Figure 6.Experimental validation of BASIS prediction. Real time RT–PCR barplots of tested transcripts’ relative expression levels between mouse brain and liver (A), between mouse brain and muscle (B), and between HeLa and HepG2 cells (C). Relative expression ratio (condition 1/condition 2) = 1 means no differential expression between two conditions. Relative expression ratio >1 means higher expression in condition 1. Relative expression ratio <1 means higher expression in condition 2. Black bars are transcripts predicted to have higher expression levels in condition 1 by BASIS and white bars are transcripts predicted to have higher expression levels in condition 2. Gray bars are those predicted not to be differentially expressed between two conditions. Value represents mean ± SEM, N = 3.

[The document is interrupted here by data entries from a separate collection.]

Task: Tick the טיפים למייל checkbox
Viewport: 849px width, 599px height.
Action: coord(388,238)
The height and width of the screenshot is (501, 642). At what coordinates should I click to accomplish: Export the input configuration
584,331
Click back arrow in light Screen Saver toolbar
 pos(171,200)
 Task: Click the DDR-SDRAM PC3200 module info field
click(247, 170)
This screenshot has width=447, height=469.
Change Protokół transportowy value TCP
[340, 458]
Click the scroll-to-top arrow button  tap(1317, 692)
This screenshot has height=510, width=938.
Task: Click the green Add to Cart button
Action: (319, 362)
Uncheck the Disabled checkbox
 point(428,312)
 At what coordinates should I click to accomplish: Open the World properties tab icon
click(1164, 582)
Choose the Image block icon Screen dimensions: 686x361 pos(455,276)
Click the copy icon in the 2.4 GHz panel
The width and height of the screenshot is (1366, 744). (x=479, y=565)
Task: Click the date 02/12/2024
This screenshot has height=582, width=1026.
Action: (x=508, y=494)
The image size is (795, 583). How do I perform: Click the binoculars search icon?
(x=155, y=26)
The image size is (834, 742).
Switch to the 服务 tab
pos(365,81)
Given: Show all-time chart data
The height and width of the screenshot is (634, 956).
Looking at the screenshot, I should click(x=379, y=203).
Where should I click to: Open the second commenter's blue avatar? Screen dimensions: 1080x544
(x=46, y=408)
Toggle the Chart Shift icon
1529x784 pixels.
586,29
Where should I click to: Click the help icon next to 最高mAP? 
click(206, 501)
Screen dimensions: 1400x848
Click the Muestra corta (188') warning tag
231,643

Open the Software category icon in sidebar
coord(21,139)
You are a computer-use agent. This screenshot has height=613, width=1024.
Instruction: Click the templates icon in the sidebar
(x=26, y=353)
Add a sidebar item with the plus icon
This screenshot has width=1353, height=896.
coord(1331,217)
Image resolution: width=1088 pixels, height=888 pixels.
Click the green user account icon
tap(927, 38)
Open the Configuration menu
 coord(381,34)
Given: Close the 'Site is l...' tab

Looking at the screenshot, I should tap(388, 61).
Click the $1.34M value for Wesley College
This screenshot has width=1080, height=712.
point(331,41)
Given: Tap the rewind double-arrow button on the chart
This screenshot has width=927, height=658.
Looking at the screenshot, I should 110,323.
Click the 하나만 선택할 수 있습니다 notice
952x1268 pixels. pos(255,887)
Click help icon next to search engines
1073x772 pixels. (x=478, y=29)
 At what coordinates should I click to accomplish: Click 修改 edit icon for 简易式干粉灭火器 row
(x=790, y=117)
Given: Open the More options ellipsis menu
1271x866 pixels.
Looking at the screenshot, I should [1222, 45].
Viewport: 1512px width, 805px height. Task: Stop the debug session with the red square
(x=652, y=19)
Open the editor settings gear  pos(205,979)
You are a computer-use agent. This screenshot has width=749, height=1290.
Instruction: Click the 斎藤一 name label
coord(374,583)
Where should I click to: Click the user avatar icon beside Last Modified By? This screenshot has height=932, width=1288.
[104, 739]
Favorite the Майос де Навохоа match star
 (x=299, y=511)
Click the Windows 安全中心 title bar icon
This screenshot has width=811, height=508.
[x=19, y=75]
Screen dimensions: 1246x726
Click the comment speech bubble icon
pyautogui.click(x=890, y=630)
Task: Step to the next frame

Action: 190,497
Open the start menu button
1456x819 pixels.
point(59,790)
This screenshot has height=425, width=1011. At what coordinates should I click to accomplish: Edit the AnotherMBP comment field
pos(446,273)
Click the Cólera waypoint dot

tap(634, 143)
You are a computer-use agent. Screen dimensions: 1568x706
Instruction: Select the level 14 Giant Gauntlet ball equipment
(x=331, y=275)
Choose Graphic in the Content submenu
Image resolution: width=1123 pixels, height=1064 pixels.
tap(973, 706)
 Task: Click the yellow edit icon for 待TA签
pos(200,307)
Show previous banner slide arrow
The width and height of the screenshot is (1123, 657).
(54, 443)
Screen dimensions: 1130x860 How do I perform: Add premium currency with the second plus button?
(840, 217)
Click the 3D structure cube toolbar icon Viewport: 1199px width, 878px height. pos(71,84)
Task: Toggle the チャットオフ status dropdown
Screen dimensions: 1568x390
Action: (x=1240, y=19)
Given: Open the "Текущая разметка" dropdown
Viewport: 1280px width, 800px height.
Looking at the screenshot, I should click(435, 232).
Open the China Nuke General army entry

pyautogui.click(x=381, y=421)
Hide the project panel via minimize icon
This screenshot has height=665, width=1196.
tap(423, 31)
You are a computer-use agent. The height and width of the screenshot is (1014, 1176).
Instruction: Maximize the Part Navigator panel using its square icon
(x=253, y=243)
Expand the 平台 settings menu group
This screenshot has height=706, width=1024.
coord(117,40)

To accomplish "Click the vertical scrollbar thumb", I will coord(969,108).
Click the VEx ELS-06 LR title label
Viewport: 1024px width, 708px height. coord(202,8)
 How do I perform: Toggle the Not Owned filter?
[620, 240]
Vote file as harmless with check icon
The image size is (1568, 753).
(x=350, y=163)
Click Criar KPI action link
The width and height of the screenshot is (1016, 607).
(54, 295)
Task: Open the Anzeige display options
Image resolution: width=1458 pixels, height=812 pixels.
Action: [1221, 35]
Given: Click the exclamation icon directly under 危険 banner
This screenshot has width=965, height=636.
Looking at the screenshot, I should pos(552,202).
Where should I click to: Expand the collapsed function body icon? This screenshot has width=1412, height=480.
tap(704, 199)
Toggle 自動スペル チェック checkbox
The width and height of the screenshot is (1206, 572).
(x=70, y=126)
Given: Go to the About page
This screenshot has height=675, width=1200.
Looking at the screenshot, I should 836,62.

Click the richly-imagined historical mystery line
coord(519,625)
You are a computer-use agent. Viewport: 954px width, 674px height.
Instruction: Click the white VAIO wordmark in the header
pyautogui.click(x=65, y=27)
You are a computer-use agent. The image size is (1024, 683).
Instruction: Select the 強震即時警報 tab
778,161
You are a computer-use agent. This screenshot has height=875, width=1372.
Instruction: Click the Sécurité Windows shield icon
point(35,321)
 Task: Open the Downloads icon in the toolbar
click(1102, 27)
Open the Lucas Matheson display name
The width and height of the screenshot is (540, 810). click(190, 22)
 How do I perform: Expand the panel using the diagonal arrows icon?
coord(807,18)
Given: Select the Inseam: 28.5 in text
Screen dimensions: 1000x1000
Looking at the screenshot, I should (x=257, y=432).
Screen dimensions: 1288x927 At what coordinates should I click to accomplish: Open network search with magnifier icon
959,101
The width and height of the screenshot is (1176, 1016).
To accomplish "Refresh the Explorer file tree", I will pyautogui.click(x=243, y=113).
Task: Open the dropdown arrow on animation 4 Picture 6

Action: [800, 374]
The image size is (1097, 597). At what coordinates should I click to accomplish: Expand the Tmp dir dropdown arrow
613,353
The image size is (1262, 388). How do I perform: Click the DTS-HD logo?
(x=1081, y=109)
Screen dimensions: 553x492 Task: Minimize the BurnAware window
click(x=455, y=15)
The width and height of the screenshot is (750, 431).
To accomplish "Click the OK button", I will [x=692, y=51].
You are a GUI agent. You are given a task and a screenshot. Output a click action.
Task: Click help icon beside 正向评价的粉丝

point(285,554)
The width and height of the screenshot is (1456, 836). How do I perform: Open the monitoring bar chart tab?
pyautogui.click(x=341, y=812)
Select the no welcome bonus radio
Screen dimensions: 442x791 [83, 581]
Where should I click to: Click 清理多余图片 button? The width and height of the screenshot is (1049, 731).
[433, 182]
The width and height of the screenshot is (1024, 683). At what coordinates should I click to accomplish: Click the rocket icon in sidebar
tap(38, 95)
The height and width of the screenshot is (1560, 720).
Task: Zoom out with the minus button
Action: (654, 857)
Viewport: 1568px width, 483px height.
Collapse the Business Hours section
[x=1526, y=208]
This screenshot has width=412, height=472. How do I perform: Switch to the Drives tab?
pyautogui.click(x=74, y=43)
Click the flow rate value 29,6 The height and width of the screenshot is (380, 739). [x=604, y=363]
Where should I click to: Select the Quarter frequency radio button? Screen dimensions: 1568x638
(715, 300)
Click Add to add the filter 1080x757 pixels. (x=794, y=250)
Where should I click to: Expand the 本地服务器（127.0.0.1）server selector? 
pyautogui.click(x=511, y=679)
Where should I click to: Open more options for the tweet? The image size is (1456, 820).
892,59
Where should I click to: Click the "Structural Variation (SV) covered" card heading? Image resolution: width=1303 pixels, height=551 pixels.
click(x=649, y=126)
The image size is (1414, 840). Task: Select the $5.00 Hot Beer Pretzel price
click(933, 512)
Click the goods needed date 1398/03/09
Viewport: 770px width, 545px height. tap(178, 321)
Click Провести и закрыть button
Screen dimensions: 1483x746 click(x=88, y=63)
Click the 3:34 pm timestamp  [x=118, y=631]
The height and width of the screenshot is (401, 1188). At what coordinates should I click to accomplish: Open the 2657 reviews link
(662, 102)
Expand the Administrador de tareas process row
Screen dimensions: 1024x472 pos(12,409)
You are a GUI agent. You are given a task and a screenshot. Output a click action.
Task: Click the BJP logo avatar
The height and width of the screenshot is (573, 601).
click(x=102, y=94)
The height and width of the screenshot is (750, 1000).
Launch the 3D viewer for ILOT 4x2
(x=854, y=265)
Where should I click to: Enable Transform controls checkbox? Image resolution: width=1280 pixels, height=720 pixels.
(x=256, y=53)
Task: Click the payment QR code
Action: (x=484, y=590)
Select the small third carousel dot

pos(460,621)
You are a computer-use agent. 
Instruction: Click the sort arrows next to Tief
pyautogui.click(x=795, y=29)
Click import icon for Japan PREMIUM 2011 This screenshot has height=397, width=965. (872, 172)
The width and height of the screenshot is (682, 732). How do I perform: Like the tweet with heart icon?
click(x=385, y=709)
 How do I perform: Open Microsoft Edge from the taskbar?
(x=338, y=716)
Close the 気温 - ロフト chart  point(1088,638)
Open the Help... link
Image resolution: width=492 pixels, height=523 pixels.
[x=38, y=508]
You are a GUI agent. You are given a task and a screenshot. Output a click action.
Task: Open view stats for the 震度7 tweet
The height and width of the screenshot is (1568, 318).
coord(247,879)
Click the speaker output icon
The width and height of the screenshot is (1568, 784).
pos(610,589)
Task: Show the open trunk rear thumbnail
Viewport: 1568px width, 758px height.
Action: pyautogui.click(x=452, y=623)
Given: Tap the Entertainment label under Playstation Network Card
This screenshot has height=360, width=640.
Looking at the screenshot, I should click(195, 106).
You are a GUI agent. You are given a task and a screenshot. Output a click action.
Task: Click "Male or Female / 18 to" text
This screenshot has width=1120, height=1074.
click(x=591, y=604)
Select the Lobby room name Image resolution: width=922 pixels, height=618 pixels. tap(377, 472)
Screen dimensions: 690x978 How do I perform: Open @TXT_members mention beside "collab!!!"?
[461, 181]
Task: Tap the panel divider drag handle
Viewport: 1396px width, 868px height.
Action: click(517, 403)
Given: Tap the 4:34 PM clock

Figure 7.Agarose gel electrophoresis of RT–PCR products. (A). Tested transcripts were separated on agarose gels in lanes denoted by B (brain), L (liver), M (muscle) and −(RT negative control). One and two are two different isoforms whose transcript IDs can be referred in (C). Gapdh, mRps18a and Sdha are internal control genes. (B) Tested transcripts were separated on agarose gels in lanes denoted by H (HeLa cell), He (HepG2 cell) or −(RT negative control). HRPT1, RPLP0 and SDHA are internal control genes. The length of each product is identical to the PCR target region. Arrow points to the brightest DNA size marker 300 bp. Below it, they are 200 bp, 100 bp and 50 bp. Above it, they are 400 bp, 500 bp, 600 bp, 700 bp, 800 bp and 1 kb.